Document segment:
The 2022 Banned Books Week kicks off on September 18, and promoters are leaning heavily into the rainbow. This year’s theme is “Books Unite Us, Censorship Divides Us,” and the organizers are issuing “a call to action for readers across the country to push back against censorship attempts in their communities.”
A little digging, however, reveals that Banned Books Week has become a thinly veiled propaganda campaign. Ironically, in fact, it’s a campaign that is itself very much in the spirit of censorship, and demonizes Americans who dissent from Leftist dogma.
LOOP reader Kelli P. from Charlotte, NC, alerted our team to her local library’s event “From Censorship and Silence to Celebration: A Freedom to Read Panel.” The event is just one of hundreds across the country next week using the American Library Association’s (ALA) “Banned Books Week” materials.
The language – and the rainbow bird logo – inspired us to look deeper into Banned Books Week and why the ALA is warning that parents pose a “threat” to the “freedom to read.”
Who’s the Bad Guy?
This year, the ALA tracked 729 “challenges” – attempts to remove books from schools or libraries. According to the ALA, 39% of challenges are initiated by parents and 24% by library patrons.
The ALA’s “Unite Against Book Bans” initiative calls on Americans to “join the fight” and states that “parents should not be making decisions for other parents’ children.”
In a classic guilt-by-association rhetorical flourish, the ALA Executive Board’s 2021 statement on censorship recalls McCarthy-era “threats to democracy” and warns that the “freedom to read is under threat.”
Other promoters remind us that banned books in the past have included literary classics such as To Kill a Mockingbird, Huckleberry Finn, and Of Mice and Men.

Given material:
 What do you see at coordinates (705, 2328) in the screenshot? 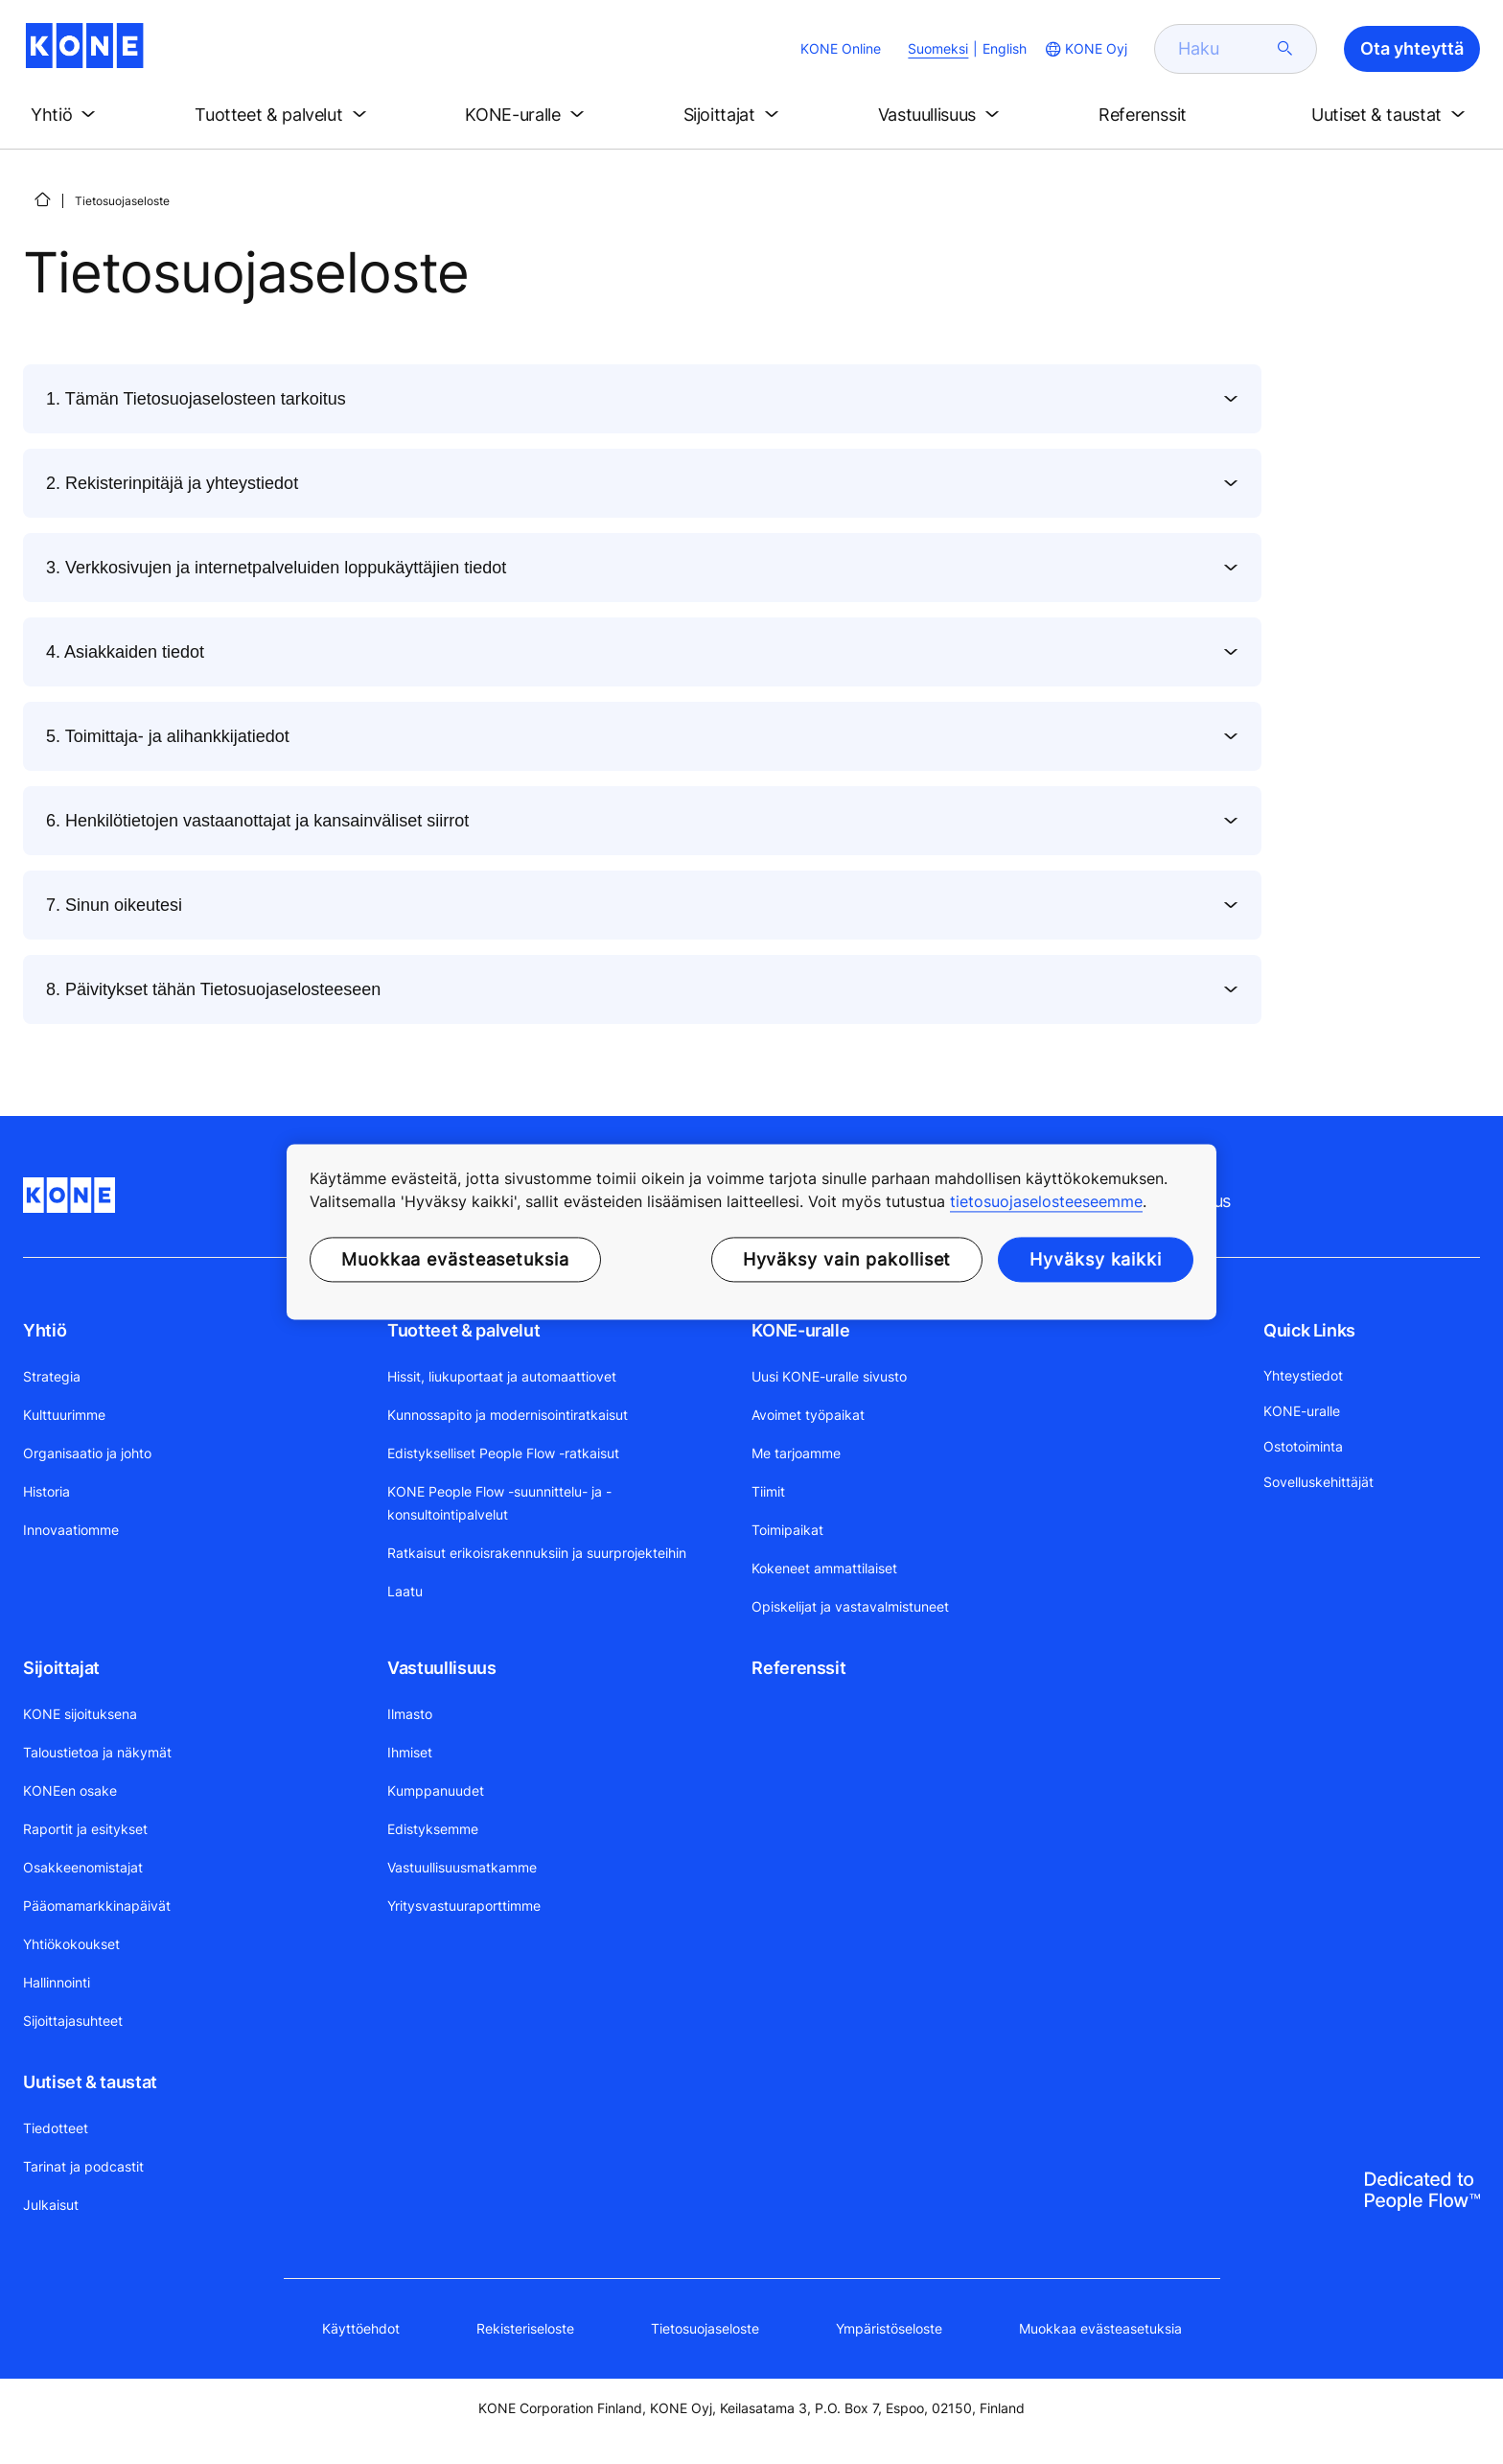
I see `Tietosuojaseloste` at bounding box center [705, 2328].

Stated goal:
Reproduce word for word the passage of the Banned Books Week article above that opens with the words containing "LOOP reader Kelli" and closes with "by library patrons.".

Answer to this exercise:
LOOP reader Kelli P. from Charlotte, NC, alerted our team to her local library’s event “From Censorship and Silence to Celebration: A Freedom to Read Panel.” The event is just one of hundreds across the country next week using the American Library Association’s (ALA) “Banned Books Week” materials.
The language – and the rainbow bird logo – inspired us to look deeper into Banned Books Week and why the ALA is warning that parents pose a “threat” to the “freedom to read.”
Who’s the Bad Guy?
This year, the ALA tracked 729 “challenges” – attempts to remove books from schools or libraries. According to the ALA, 39% of challenges are initiated by parents and 24% by library patrons.